Quand nous avons choisi ce metier, nous savions qu’il faudrait travailler la nuit et les week-end, nous savions que nos horaires de travail seraient soumis aux aléas des urgences et des complications. Nous l’avions accepté!
Nous l’avions accepté car les effectifs et la solidarité des équipes faisaient que les plus âgés étaient épargnés et les collègues malades protégés.
Nous l’avions accepté car nous avions une certaine autonomie dans notre exercice en rapport avec notre investissement ainsi que la reconnaissance sociétale de notre travail.
De cela il ne reste rien.
Les effectifs ont fondu, les recrutements ne se font pas, les postes restent vacants et la seule perspective que nous avons est de poursuivre les gardes et astreintes jusqu’à 67 ans.
Nos organisations ont été laminées par des politiques publiques à court terme qui ont conduit aux déserts médicaux et aux déficits hospitaliers. Par les plans de retour à l’équilibre budgétaire menés à marche forcée avec l’aide d’une tarification des actes hautement inflationniste mais souvent peu pertinente qui nous a conduit et nous conduira encore à en faire toujours plus avec chaque fois moins. Par des auditeurs externes appliquant aux soignants les méthodes les plus grossières de l’industrie conduisant à compliquer à l’extrême ce qui fonctionnait bien mais probablement trop simplement.
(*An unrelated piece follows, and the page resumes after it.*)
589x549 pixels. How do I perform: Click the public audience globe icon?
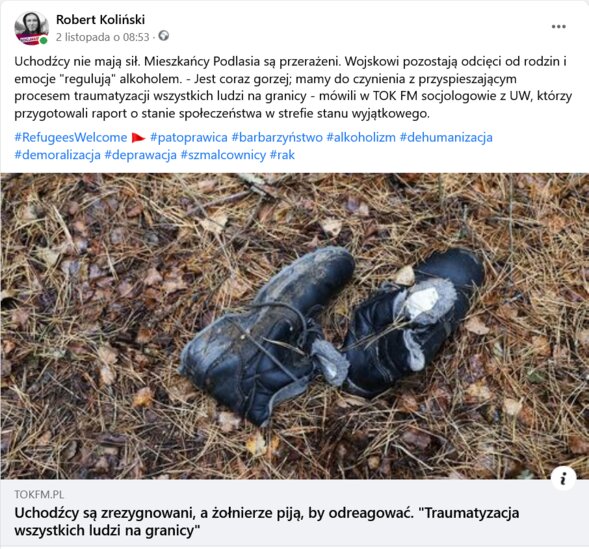pos(164,36)
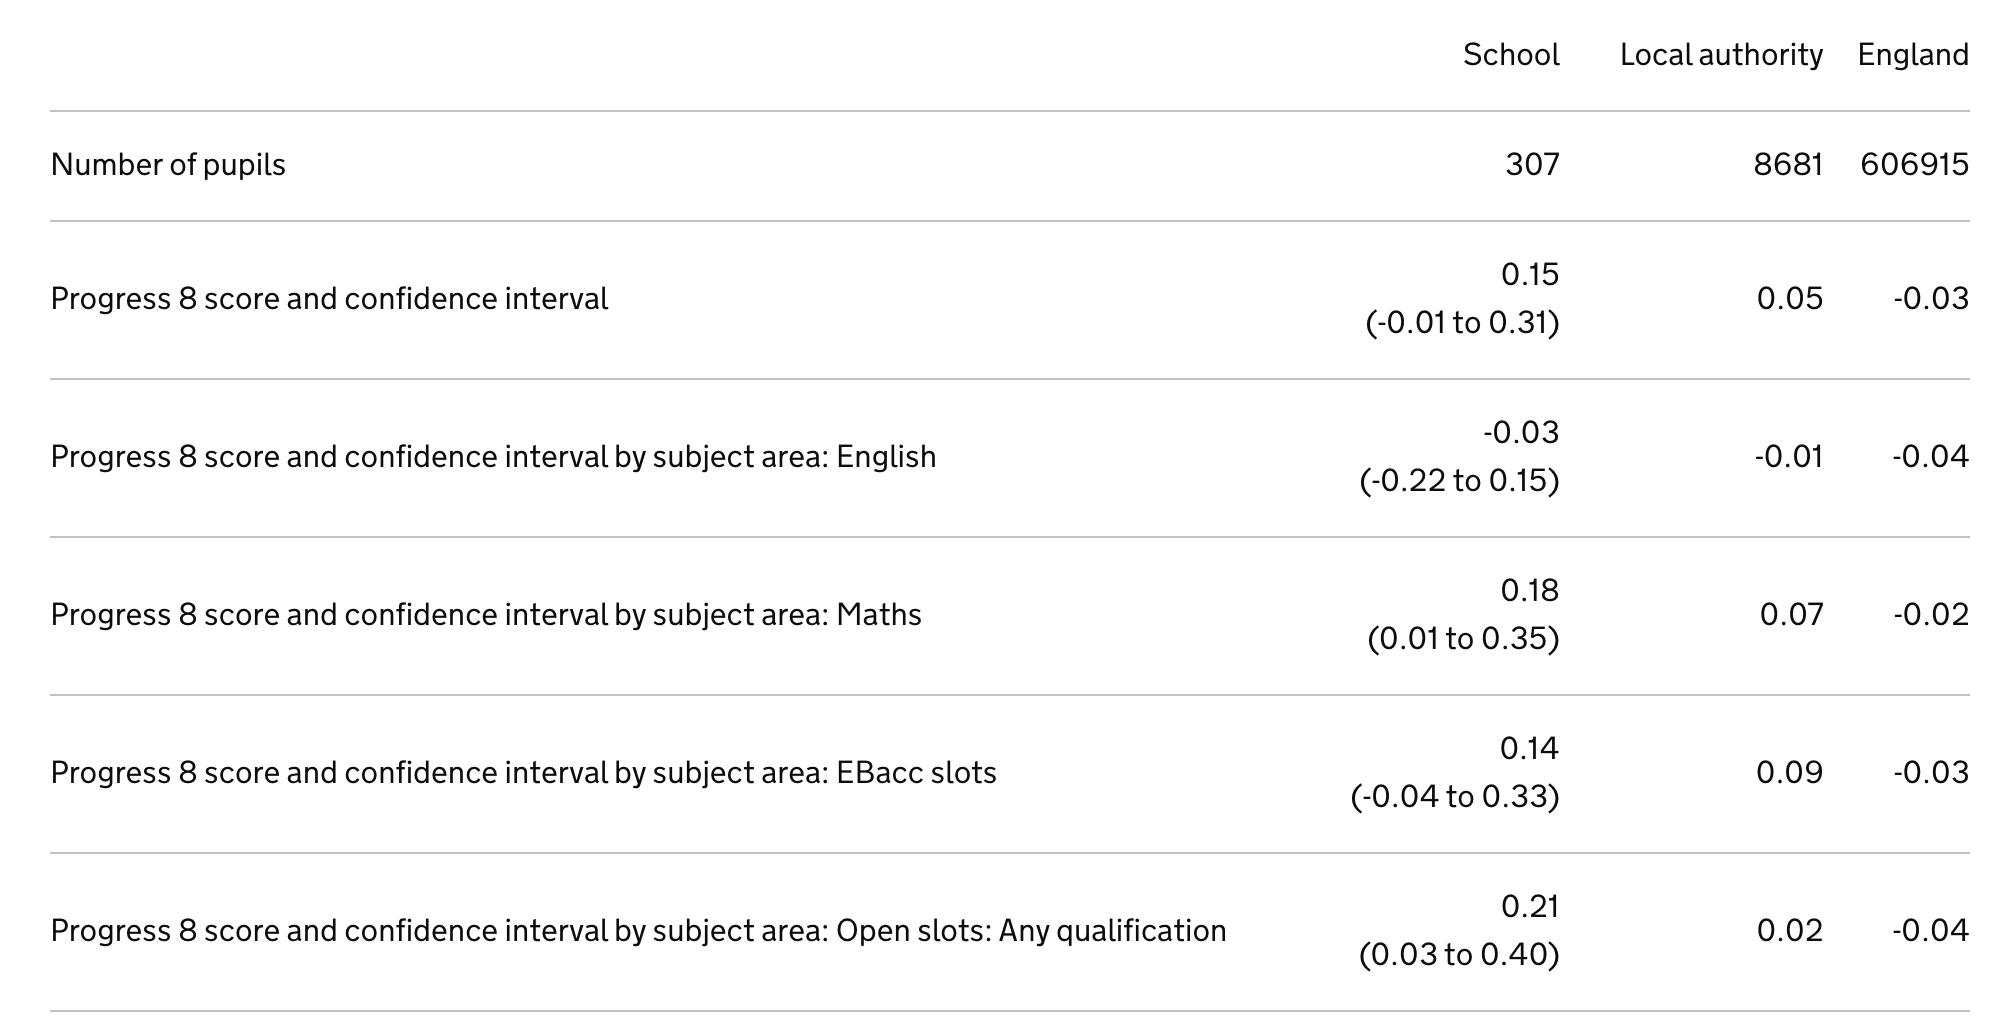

La pénibilité, c’est certes le travail de nuit dont les effets sur la santé sont pourtant internationalement reconnus mais c’est aussi cette pression permanente pour en faire toujours plus et toujours plus longtemps alors que nos tâches sont complexes et qu’elles réclament concentration. C’est cet exercice schizophrénique nous conduisant à faire plusieurs choses à la fois alors que notre travail est précis et souvent minutieux. Il est temps que notre travail soit compris! Il est temps que nos métiers soient reconnus! Il est temps que nous soyons entendus!